===== ESTRATTO

La nuova variante Covid BA.2.86, soprannominata 'Pirola' presenta "un numero significativo di 40 mutazioni che potrebbero aiutare il virus a eludere la risposta immunitaria" ma "due sono in particolare da monitorare perché potrebbero renderla più diffusibile". Finora è stata isolata in cinque Paesi ed è ancora presto per sapere se si tratti ancora di Omicron e se sia pericolosa, ma "ad oggi sembra essere il ceppo Sars-CoV-2 più sorprendente osservato a livello globale dall'inizio di Omicron". A tracciare il quadro è un articolo pubblicato oggi sul Journal of medical virology, a cura di Massimo Ciccozzi, direttore dell'Unità di statistica molecolare e di Epidemiologia del Campus Bio-Medico di Roma, e Fabio Scarpa, del Dipartimento scienze mediche dell'Università di Sassari.
Finora isolato in 5 Paesi, non ancora in Italia
Il primo caso della nuova variante, rapidamente posta sotto monitoraggio dall'Organizzazione mondiale della Sanità, è stato segnalato in Danimarca il 24 luglio. Successivamente è stata isolata in Sud Africa, Stati Uniti, Israele e Regno Unito. "La cosa ritenuta di particolare interesse è che, diversamente da altre varianti, manca un nesso epidemiologico tra i vari casi", chiarisce Ciccozzi, "ovvero i casi non sembrano collegati tra loro e con il primo".
L'aumento di casi in Italia non dipende ancora da 'Pirola'
L'aumento dei casi rilevati nelle ultime settimane in Italia "non è dovuto ancora alla nuova variante 'Pirola', di cui per ora non risultano segnalati casi da noi. Ma come avvenuto per altre varianti come Kraken o Arturo, si diffonderà e probabilmente arriverà anche in Italia", spiega Massimo Ciccozzi. Mentre, riguardo ai sintomi "dai pochi dati disponibili somigliano a quelli di un'influenza con febbre a 38 per qualche giorno, forte raffreddore e mal di testa. Insomma, come alcune delle ultime varianti apparse non è più caratterizzata dall'asintomaticità".

==========

## COMPITI RICHIESTI
a – Nel testo sulla variante Pirola, riscrivi il passo da "La nuova variante Covid" fino a "dell'Università di Sassari." compreso, sostituendo "Paesi" con "nazioni".
b – Scrivi il seguito del testo sulla variante Pirola, partendo dopo la sua ultima frase.

===== RIGHE DEL DATASET

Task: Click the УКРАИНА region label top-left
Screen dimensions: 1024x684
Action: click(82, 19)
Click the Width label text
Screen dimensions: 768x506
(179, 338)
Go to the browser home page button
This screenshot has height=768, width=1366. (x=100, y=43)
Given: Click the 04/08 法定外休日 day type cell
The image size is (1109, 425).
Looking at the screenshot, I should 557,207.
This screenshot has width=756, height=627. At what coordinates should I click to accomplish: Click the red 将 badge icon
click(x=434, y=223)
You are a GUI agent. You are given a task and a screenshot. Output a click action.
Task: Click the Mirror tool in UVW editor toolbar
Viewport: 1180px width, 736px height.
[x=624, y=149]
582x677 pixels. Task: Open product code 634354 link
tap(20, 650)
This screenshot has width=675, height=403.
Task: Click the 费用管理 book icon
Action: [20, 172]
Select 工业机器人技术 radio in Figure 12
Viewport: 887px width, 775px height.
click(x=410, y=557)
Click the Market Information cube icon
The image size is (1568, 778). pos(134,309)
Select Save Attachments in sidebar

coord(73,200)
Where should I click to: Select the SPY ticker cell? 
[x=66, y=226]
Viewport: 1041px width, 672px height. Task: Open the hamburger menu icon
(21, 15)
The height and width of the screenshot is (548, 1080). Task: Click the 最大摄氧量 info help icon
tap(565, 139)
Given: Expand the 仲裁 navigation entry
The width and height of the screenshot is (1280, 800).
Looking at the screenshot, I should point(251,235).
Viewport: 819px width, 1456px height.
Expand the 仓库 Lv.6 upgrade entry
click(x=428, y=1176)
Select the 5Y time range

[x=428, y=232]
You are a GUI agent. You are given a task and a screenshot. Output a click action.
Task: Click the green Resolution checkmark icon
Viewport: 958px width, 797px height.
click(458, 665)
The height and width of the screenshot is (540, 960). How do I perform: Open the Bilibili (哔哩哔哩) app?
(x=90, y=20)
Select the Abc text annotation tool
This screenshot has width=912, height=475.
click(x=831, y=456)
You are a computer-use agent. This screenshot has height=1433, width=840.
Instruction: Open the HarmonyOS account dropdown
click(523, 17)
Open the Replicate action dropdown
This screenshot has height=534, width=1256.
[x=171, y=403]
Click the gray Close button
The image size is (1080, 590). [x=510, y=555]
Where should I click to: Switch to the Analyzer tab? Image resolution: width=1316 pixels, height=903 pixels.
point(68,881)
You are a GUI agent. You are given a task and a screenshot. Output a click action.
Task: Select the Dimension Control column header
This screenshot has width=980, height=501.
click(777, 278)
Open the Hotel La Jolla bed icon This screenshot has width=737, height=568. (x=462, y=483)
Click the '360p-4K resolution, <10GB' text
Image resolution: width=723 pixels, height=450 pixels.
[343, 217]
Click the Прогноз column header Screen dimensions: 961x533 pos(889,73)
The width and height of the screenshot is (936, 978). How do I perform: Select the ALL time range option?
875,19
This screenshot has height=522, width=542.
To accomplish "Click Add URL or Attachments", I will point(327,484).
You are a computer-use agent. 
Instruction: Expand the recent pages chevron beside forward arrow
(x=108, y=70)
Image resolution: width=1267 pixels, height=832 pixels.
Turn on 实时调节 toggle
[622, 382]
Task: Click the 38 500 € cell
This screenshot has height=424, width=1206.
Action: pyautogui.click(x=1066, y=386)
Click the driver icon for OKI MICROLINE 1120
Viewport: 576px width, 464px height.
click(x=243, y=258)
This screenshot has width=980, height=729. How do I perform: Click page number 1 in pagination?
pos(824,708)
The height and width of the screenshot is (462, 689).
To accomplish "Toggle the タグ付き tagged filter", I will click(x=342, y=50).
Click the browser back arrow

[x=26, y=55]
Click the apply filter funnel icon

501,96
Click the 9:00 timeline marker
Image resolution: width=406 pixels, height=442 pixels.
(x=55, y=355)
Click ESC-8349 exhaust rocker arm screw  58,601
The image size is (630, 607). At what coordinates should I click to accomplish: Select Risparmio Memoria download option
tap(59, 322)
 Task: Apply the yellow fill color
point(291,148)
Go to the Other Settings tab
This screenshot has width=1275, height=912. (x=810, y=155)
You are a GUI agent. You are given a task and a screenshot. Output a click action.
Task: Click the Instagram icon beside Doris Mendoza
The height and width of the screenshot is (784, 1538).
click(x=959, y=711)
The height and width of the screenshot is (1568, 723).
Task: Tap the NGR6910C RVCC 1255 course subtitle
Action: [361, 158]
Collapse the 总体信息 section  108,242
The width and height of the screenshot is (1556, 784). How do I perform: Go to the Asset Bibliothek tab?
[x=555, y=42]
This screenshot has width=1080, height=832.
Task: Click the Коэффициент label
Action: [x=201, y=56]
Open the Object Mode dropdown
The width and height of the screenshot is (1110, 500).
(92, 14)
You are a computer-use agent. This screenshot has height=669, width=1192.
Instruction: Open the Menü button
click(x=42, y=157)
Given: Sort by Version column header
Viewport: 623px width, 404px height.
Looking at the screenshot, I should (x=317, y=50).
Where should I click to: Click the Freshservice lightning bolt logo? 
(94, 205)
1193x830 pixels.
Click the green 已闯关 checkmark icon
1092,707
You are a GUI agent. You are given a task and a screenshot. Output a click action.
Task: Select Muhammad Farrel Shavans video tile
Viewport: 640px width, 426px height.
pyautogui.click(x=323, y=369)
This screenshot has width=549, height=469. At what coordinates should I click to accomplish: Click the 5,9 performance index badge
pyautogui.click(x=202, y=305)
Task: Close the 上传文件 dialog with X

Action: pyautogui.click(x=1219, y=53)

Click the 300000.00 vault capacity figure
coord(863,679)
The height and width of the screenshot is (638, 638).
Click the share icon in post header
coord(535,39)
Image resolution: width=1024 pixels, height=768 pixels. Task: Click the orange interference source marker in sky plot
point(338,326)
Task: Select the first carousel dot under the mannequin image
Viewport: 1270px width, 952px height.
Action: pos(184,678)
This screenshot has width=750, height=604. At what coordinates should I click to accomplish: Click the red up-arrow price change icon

==========

## RISPOSTE NUMERATE
a –
La nuova variante Covid BA.2.86, soprannominata 'Pirola' presenta "un numero significativo di 40 mutazioni che potrebbero aiutare il virus a eludere la risposta immunitaria" ma "due sono in particolare da monitorare perché potrebbero renderla più diffusibile". Finora è stata isolata in cinque nazioni ed è ancora presto per sapere se si tratti ancora di Omicron e se sia pericolosa, ma "ad oggi sembra essere il ceppo Sars-CoV-2 più sorprendente osservato a livello globale dall'inizio di Omicron". A tracciare il quadro è un articolo pubblicato oggi sul Journal of medical virology, a cura di Massimo Ciccozzi, direttore dell'Unità di statistica molecolare e di Epidemiologia del Campus Bio-Medico di Roma, e Fabio Scarpa, del Dipartimento scienze mediche dell'Università di Sassari.

b –
Le due mutazioni più importanti
"Finora - prosegue - sono stati sequenziati solo 10 genomi e sebbene con un numero basso di prevalenza, sono state rilevate diverse nuove mutazioni se confrontate con il presunto antenato BA.2". Tra di essi "vi sono due mutazioni da tenere sotto controllo sulla proteina Spike, che svolge una funzione cruciale nelle infezioni e nella risposta immunitaria: una mutazione che richiama quella presente sul ceppo originale di Wuhan e un'altra che ricorda la variante Delta". Lo studio si basa sui pochi sequenziamenti finora disponibili ma in base a questi dati non vi è al momento "alcuna indicazione per considerare questa come una nuova variante significativamente preoccupante", conclude Ciccozzi e "sono necessari ulteriori dati per capire se la variante sarà pericolosa o meno".